Task brief:
I would like the entries transcribed word for word, please, with the pictures removed.

Stored items from a collection
----------

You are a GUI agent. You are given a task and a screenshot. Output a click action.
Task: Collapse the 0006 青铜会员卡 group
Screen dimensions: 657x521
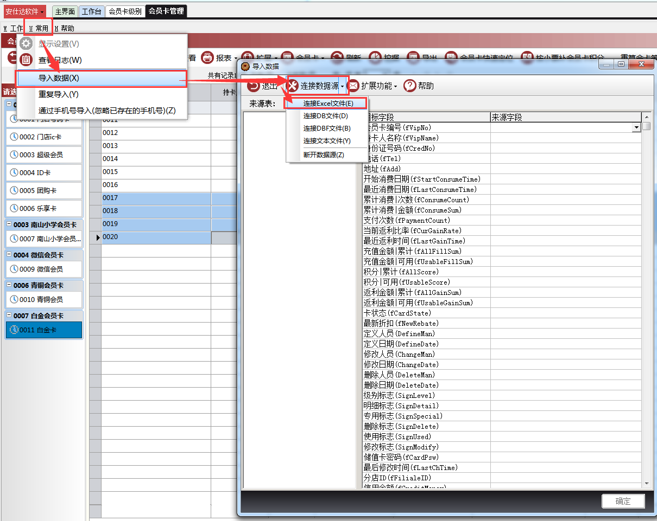10,285
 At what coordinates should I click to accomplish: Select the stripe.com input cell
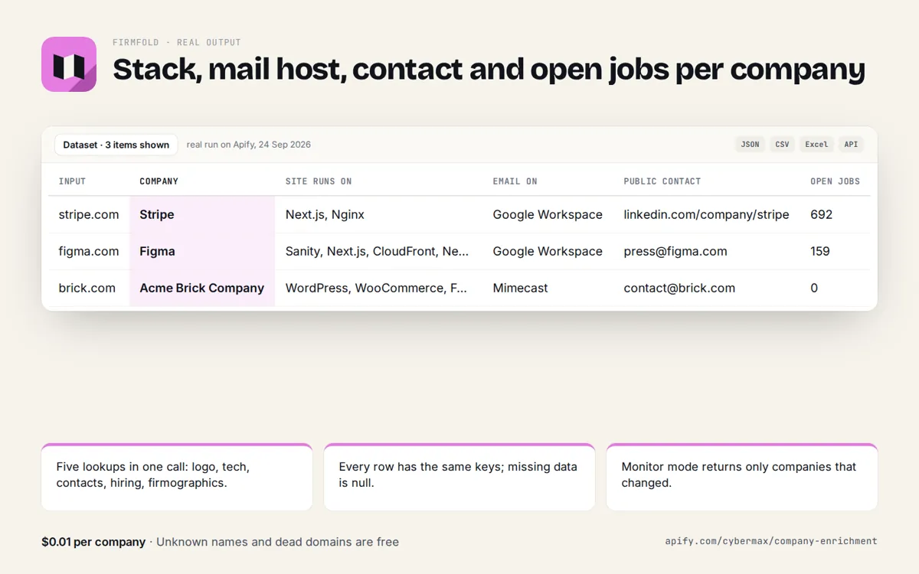[89, 214]
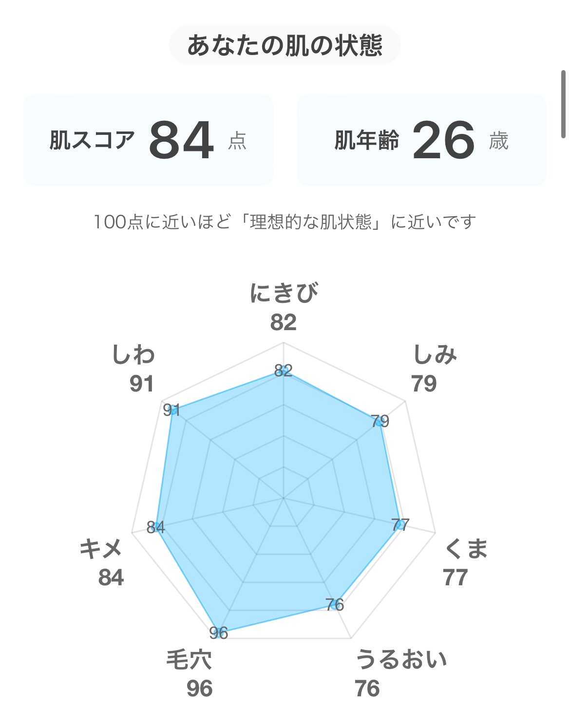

----------

Written answer:
You are a GUI agent. You are given a task and a screenshot. Output a click action.
Task: Collapse the 0006 青铜会员卡 group
Screen dimensions: 657x521
10,285
 At what coordinates should I click to accomplish: Select the stripe.com input cell
[89, 214]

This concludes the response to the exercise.